[Items from a pointing dataset]
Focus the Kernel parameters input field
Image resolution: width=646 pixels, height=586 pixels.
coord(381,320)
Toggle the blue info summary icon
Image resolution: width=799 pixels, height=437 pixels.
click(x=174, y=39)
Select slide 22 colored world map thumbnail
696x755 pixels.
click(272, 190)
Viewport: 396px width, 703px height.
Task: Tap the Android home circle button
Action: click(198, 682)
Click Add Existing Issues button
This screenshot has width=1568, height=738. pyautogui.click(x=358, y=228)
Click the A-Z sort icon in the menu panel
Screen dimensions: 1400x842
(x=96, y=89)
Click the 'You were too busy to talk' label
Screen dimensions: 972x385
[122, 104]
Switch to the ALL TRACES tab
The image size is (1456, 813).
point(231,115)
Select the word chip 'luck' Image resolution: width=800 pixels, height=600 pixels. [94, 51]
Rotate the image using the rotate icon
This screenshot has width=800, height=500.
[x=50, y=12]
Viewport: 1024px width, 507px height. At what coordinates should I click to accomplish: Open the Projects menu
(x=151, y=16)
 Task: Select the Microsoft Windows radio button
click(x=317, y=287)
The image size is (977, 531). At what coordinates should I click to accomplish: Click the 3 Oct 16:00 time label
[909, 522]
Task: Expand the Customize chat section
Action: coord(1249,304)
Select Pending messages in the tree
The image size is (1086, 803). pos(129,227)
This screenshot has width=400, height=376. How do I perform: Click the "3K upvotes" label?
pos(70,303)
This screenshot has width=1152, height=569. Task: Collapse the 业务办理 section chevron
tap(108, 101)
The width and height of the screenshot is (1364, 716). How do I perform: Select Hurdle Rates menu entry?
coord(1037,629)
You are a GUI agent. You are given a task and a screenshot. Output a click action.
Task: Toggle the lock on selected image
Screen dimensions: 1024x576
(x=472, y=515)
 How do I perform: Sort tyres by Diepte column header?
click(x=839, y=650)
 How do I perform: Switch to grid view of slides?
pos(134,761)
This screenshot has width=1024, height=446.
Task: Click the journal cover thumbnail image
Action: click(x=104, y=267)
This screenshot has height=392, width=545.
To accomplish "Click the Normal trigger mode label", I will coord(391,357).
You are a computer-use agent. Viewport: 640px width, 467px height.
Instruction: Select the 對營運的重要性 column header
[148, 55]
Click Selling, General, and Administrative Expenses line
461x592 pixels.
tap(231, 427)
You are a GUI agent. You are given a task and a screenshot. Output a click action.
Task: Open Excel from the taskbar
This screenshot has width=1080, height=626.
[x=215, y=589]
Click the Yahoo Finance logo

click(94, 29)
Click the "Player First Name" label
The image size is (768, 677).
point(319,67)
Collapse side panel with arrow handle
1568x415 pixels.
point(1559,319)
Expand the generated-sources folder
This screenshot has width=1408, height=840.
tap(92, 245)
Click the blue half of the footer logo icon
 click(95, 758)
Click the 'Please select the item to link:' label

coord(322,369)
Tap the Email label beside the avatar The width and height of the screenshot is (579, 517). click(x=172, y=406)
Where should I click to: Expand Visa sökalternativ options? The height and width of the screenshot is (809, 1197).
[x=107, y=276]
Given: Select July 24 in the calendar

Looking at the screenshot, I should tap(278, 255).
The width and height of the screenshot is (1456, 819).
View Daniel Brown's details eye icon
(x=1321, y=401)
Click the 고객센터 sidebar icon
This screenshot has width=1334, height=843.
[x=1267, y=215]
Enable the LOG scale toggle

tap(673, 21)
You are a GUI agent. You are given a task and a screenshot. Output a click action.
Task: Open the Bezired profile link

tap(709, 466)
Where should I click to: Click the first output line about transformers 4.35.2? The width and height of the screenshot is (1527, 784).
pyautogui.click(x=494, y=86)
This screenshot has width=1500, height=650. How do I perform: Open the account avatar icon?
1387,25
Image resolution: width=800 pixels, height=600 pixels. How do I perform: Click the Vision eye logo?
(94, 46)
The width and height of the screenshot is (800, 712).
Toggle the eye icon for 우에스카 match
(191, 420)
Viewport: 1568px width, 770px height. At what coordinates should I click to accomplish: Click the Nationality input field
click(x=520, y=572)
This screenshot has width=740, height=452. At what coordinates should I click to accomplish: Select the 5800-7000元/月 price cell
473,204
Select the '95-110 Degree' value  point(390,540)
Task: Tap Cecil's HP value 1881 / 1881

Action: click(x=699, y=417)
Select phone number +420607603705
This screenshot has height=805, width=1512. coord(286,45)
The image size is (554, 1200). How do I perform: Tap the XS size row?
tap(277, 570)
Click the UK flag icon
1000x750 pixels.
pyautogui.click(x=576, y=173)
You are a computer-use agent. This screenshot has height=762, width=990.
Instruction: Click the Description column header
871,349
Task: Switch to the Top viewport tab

» EXERCISE DESCRIPTION: Copy the items from the line containing "Switch to the ALL TRACES tab" down to the line containing "coord(1037,629)", and swap "Hurdle Rates" for "Discount Rates". Keep everything else the same.

» CORRECT RESPONSE:
Switch to the ALL TRACES tab
The image size is (1456, 813).
point(231,115)
Select the word chip 'luck' Image resolution: width=800 pixels, height=600 pixels. [94, 51]
Rotate the image using the rotate icon
This screenshot has width=800, height=500.
[x=50, y=12]
Viewport: 1024px width, 507px height. At what coordinates should I click to accomplish: Open the Projects menu
(x=151, y=16)
 Task: Select the Microsoft Windows radio button
click(x=317, y=287)
The image size is (977, 531). At what coordinates should I click to accomplish: Click the 3 Oct 16:00 time label
[909, 522]
Task: Expand the Customize chat section
Action: coord(1249,304)
Select Pending messages in the tree
The image size is (1086, 803). pos(129,227)
This screenshot has width=400, height=376. How do I perform: Click the "3K upvotes" label?
pos(70,303)
This screenshot has width=1152, height=569. Task: Collapse the 业务办理 section chevron
tap(108, 101)
The width and height of the screenshot is (1364, 716). How do I perform: Select Discount Rates menu entry?
coord(1037,629)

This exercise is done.